##### Data for processing

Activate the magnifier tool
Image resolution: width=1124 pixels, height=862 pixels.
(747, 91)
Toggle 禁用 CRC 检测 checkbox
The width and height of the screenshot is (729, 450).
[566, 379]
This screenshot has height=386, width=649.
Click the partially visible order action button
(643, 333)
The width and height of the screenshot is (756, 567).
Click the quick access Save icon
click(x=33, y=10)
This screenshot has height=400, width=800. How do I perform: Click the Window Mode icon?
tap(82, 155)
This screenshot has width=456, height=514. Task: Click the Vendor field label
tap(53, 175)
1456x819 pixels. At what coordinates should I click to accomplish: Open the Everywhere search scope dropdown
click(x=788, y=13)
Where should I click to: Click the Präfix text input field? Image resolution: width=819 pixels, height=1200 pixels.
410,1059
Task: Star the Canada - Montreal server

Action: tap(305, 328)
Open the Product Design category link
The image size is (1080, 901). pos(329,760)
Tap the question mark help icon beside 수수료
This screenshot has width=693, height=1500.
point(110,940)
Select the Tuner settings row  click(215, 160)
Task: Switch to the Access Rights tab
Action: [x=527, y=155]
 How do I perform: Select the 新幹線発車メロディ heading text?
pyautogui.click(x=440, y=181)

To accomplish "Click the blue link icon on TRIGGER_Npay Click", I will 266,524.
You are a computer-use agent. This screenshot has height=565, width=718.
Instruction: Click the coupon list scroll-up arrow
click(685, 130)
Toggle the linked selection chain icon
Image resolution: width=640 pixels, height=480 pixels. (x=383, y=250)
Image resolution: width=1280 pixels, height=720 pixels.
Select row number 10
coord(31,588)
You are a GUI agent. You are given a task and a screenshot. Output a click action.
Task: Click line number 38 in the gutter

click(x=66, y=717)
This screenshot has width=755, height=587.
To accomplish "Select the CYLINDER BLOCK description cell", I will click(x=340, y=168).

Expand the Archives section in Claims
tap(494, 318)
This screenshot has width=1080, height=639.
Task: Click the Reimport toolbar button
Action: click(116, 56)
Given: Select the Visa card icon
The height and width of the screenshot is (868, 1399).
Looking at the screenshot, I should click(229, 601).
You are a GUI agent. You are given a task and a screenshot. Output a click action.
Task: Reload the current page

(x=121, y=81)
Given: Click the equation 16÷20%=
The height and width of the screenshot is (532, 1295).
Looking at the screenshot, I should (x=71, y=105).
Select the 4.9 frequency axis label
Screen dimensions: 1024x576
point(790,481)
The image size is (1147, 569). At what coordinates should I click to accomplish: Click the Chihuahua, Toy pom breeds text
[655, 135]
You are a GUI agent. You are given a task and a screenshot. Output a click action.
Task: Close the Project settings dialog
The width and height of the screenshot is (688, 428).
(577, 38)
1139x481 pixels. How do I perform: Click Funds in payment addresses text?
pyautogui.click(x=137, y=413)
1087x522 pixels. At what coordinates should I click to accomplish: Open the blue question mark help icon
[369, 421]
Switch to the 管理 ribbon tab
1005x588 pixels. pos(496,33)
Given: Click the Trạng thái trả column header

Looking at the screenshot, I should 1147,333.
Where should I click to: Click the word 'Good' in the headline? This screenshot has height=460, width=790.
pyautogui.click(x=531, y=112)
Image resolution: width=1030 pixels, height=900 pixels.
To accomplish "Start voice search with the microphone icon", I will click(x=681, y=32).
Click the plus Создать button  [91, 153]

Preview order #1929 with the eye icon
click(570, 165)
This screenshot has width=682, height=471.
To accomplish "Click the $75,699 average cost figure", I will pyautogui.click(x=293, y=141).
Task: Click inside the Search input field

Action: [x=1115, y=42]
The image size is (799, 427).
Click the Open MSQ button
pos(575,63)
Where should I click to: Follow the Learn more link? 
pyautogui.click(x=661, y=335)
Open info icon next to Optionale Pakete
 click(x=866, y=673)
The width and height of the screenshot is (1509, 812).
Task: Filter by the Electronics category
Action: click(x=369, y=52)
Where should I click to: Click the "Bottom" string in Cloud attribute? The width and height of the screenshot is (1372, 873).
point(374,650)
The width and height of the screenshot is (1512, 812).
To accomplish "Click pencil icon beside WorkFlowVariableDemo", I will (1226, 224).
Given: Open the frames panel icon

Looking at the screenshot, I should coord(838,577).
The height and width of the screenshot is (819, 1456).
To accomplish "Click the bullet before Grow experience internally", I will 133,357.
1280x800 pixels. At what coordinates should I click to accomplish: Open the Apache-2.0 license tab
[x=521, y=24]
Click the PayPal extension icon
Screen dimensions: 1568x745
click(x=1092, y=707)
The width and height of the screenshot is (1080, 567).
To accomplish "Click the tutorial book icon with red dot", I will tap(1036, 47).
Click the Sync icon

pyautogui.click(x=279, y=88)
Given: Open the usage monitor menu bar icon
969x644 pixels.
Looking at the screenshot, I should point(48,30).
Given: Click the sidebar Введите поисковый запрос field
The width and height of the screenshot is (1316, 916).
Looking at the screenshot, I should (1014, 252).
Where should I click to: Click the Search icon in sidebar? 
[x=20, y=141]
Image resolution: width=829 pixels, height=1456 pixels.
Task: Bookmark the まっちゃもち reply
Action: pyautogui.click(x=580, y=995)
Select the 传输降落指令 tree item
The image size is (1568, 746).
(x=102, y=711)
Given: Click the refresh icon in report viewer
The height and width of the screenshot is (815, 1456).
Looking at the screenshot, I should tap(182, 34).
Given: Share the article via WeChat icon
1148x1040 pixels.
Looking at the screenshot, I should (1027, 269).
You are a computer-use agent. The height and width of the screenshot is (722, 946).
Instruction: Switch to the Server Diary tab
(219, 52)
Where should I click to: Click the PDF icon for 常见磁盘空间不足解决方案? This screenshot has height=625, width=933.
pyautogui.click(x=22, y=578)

##########

Activity:
Go through the data above line by line, count those that contain the string "computer", and reply with the count only.

Exercise result:
2